I summarised the argument in The Daily Telegraph, but it's such a vast subject that ConservativeHome has agreed to host a few articles looking at how this affects specific groups: MPs, political parties, campaign groups/ordinary citizens, and finally policy-makers.

However, there are also important points to make about the political internet as it currently stands. For starters, few people realise how many people are simply excluded from conversations on sites like ConservativeHome - according to the Office for National Statistics, only 15 million UK households, or 61% of the population, have internet access. And although 67% of Britons use the internet in one way or another, the poor and elderly are far less likely to be online: 51% of those earning up to £10,400 have never used the internet, compared to 6% of those on £36,400 or more; similarly, 71% of those aged 65 and over have never been online.

Yet this is changing rapidly - a year ago, for example, that 71% was 82%. Similarly, 97% of those now at university are regular internet users - a habit they will no doubt keep up once they graduate.

In other words, basic demography makes it essential for politicians to become comfortable with the web - but the signs are that they are not doing so. Between June and November last year, data firm Hitwise calculated that there was an online market share of 0.00012% for the Green Party website, 0.00018% for Labour, 0.0043% for the Lib Dems and 0.00051% for Labour. The Conservatives had double the visits, with 0.001% per cent – but the BNP was double their level again, on 0.0022%.

This gap in the market has been filled partly by a few unofficial sites, such as ConservativeHome, or those affiliated to the mass media, with a vast range of smaller blogs bobbing along far below them. But whichever metrics we use, they still paint a picture of a blogosphere that has not yet found its voice. This is particularly apparent when the comparison to the US is drawn. The Huffington Post ranked 468th in terms of websites in the US on Alexa.com, with at least a million viewers per month. The Drudge Report was 200th; the Daily Kos 749th. These figures are orders of magnitude above their British equivalents. One explanation is the massive size of the BBC News website, which dominates the online media space – Hitwise’s data shows that for every British political party, at least 40% of visitors arrive via Google (30% or more) or BBC News, with others providing a tiny fraction of visitors.

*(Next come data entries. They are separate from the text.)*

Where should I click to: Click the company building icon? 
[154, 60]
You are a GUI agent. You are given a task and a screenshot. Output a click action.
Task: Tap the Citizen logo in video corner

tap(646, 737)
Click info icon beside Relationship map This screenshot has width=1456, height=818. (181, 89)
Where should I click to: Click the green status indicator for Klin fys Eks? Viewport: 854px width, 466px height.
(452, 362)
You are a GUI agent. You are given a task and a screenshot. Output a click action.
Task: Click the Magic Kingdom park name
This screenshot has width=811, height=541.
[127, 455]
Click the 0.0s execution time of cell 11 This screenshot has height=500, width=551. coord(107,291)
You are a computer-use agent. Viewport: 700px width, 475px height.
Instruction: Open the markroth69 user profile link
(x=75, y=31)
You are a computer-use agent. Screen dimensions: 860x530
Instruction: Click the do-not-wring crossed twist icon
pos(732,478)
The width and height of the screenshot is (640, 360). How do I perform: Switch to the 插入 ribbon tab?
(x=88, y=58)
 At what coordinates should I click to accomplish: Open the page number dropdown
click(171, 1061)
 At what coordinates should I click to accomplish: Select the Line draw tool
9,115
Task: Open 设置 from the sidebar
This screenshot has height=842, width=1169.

So the online political space in the UK is not as developed as it could be, and most probably will be. It is easy to measure the extent of this disengagement: until he became Prime Minister, and for much of the time afterwards, Gordon Brown was less searched for on Google than Chantelle, the non-celebrity who won Celebrity Big Brother in 2006.

Indeed, while it is fun to compare the shifting popularity of searches for Gordon Brown, Tony Blair, David Cameron, Nick Clegg et al using Google Trends, it is also rather instructive: it confirms that even if people are not interested in politics, they are interested in what it can do for them. “Exam results” beats “Prime Minister’s Questions”; “Council tax” trounces “Gordon Brown”; “NHS” utterly eclipses “Parliament”; “Library opening hours” wins out over “Downing Street petitions” and is roughly on a par with “Question Time”.

When considering the effect of the internet on politics, it must be remembered that most people are not Westminster anoraks: what engages them will be local issues and concerns, and causes that may have only a glancing connection to the established infrastructure of politics.